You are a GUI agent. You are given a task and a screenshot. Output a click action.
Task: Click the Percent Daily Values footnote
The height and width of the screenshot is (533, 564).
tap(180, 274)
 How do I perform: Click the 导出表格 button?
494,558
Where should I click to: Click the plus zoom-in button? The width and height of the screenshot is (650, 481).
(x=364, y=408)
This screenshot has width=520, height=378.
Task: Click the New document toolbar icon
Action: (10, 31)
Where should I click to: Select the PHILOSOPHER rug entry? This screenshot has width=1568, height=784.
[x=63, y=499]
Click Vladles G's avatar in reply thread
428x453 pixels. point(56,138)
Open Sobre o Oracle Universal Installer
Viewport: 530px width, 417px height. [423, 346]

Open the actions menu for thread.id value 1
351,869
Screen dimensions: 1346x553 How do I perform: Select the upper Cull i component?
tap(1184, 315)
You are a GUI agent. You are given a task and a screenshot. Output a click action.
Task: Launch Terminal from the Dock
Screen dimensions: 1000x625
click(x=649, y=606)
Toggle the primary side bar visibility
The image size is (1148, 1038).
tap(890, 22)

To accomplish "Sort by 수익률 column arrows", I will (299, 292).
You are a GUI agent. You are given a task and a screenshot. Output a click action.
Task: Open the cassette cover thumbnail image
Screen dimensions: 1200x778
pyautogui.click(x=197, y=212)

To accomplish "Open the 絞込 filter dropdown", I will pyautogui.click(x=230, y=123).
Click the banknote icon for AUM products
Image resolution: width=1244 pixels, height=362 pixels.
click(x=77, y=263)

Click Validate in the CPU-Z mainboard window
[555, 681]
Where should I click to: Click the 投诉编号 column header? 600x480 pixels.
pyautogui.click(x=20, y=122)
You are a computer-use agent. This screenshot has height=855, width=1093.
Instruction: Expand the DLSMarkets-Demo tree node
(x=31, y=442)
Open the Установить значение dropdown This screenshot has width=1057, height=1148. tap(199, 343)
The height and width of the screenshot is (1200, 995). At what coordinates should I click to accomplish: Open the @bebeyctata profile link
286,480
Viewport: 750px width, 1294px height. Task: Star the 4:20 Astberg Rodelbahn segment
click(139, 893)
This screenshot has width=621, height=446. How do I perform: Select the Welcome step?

> [How to complete this task]: Scan the material above and copy every line that holds the string "will".

> [Task output]:
To accomplish "Sort by 수익률 column arrows", I will (299, 292).
To accomplish "Open the 絞込 filter dropdown", I will pyautogui.click(x=230, y=123).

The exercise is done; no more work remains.